== Exercise materials ==
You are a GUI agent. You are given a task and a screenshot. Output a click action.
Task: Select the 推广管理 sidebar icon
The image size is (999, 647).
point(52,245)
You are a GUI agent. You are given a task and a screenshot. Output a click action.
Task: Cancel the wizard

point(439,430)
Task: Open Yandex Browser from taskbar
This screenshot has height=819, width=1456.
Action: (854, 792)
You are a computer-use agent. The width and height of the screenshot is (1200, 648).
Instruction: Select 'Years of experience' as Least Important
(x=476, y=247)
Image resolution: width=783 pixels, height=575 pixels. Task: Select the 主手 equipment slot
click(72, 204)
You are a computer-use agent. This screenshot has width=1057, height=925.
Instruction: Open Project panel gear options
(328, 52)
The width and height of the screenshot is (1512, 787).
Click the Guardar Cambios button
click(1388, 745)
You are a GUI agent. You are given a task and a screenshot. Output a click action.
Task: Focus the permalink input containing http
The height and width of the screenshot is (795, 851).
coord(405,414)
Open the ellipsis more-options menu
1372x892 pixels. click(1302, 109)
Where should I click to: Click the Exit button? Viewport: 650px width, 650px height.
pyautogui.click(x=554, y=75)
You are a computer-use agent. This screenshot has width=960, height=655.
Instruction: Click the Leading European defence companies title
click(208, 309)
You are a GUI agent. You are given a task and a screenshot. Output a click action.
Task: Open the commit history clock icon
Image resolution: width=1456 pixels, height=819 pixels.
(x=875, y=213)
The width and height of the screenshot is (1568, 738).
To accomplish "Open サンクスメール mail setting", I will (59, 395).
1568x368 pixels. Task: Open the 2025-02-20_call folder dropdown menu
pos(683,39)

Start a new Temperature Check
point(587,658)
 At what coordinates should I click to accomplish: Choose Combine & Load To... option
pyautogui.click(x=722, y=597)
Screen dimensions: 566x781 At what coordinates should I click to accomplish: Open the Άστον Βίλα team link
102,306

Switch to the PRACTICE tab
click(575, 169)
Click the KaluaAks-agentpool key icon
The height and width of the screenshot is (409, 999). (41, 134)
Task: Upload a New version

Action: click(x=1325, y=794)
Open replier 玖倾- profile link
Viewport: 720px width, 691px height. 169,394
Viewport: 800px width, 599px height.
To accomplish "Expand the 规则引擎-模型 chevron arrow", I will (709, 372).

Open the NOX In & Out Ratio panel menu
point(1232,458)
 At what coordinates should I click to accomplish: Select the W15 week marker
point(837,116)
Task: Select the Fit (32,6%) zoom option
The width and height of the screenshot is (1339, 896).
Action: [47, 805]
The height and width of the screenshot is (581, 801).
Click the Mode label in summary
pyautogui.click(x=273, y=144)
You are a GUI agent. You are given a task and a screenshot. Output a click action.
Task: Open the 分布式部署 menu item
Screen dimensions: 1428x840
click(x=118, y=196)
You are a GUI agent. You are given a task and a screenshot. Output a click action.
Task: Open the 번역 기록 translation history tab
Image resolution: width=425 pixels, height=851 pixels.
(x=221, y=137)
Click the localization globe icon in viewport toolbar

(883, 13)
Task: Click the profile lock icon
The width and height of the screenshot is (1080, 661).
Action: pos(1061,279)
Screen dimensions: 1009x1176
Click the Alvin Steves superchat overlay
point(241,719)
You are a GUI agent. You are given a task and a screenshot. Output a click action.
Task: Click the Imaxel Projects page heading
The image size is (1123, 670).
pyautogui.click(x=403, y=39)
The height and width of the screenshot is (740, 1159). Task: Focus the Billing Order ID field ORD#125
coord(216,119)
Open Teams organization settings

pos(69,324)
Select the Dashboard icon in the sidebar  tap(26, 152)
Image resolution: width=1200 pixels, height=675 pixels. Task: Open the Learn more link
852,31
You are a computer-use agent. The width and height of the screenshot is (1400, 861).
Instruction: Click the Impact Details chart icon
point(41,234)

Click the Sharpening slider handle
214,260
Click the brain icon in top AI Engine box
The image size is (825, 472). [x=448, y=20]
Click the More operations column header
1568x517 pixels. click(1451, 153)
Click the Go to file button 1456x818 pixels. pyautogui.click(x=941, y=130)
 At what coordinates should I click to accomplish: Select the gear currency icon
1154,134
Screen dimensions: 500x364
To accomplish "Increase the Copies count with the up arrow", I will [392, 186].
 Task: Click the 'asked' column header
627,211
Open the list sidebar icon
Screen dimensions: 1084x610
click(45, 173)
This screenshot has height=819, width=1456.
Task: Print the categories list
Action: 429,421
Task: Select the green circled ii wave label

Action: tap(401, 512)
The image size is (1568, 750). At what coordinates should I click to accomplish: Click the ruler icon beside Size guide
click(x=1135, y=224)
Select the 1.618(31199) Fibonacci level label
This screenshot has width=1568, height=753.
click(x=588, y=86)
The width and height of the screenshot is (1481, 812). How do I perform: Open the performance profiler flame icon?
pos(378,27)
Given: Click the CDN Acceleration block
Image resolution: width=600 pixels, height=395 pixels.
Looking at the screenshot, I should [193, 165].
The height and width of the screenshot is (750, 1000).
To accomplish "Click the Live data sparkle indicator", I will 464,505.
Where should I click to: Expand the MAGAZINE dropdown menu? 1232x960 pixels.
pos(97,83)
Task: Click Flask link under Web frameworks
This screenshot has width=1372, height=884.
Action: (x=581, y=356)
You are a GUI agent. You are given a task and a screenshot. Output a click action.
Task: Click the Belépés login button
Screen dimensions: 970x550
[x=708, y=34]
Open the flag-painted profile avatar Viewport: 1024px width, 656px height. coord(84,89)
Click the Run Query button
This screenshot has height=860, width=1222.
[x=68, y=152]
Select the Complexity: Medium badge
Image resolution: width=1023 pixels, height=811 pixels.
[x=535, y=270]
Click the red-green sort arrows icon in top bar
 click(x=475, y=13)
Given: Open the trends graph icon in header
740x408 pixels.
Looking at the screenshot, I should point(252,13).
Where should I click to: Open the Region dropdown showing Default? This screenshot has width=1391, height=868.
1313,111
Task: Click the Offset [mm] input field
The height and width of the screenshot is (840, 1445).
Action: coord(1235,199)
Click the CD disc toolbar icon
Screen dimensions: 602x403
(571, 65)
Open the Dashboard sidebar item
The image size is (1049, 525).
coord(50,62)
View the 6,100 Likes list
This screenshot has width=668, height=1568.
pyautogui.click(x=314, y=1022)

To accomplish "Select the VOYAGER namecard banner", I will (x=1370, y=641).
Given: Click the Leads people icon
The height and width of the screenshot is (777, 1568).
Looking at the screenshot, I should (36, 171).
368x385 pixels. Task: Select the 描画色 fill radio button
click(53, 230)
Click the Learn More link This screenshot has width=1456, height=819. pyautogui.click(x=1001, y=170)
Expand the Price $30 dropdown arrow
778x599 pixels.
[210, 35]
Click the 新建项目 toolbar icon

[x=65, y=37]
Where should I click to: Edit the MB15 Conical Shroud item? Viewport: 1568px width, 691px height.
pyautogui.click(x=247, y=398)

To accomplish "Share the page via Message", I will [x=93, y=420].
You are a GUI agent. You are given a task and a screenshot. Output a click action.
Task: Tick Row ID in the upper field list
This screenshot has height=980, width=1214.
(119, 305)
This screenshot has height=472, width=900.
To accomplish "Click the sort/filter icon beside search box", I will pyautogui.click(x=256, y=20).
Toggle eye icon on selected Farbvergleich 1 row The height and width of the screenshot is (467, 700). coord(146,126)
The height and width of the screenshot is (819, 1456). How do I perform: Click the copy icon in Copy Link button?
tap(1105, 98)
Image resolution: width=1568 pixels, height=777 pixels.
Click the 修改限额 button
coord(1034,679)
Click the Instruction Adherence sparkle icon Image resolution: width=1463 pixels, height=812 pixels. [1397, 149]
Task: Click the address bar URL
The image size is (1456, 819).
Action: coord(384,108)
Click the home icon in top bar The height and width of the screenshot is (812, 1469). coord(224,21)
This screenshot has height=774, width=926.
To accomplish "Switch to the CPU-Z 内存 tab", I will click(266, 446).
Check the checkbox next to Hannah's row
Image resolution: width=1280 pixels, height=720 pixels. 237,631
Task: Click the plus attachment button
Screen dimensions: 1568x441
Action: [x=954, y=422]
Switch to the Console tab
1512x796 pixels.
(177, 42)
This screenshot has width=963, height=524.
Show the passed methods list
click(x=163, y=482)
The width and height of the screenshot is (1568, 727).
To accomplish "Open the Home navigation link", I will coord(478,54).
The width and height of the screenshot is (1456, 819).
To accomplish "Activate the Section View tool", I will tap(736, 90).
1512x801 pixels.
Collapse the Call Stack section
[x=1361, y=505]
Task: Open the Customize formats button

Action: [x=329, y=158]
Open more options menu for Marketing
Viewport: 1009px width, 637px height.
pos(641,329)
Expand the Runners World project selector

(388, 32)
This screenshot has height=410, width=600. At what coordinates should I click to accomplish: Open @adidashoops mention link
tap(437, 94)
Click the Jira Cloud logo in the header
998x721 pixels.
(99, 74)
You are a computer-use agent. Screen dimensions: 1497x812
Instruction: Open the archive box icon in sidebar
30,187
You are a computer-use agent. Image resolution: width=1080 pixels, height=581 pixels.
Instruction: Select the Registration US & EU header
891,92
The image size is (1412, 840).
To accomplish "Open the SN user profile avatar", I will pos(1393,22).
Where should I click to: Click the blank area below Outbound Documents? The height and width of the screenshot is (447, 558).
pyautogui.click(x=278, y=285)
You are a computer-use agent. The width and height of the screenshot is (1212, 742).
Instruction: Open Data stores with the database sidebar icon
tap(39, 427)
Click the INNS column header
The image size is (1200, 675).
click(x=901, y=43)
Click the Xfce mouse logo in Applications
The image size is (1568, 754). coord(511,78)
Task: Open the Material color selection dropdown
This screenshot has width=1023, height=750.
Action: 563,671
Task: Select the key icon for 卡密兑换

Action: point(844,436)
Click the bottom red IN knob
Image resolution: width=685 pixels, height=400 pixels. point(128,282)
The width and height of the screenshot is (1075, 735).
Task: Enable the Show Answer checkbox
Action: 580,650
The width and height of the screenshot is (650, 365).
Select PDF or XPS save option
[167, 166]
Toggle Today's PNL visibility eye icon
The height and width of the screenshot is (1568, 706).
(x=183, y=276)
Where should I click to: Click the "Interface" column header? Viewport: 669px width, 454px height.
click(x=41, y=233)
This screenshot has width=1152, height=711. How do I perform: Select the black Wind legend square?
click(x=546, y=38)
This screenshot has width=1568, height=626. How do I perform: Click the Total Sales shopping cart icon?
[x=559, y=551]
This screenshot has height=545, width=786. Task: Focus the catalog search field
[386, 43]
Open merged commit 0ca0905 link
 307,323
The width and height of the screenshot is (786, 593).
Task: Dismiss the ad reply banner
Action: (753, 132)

== Task to carry out ==
Copy out the records from the line with "Task: Select the key icon for 卡密兑换" up to and including the line with "click(x=41, y=233)", reproducing those lines exactly.

== Solved problem ==
Task: Select the key icon for 卡密兑换

Action: point(844,436)
Click the bottom red IN knob
Image resolution: width=685 pixels, height=400 pixels. point(128,282)
The width and height of the screenshot is (1075, 735).
Task: Enable the Show Answer checkbox
Action: 580,650
The width and height of the screenshot is (650, 365).
Select PDF or XPS save option
[167, 166]
Toggle Today's PNL visibility eye icon
The height and width of the screenshot is (1568, 706).
(x=183, y=276)
Where should I click to: Click the "Interface" column header? Viewport: 669px width, 454px height.
click(x=41, y=233)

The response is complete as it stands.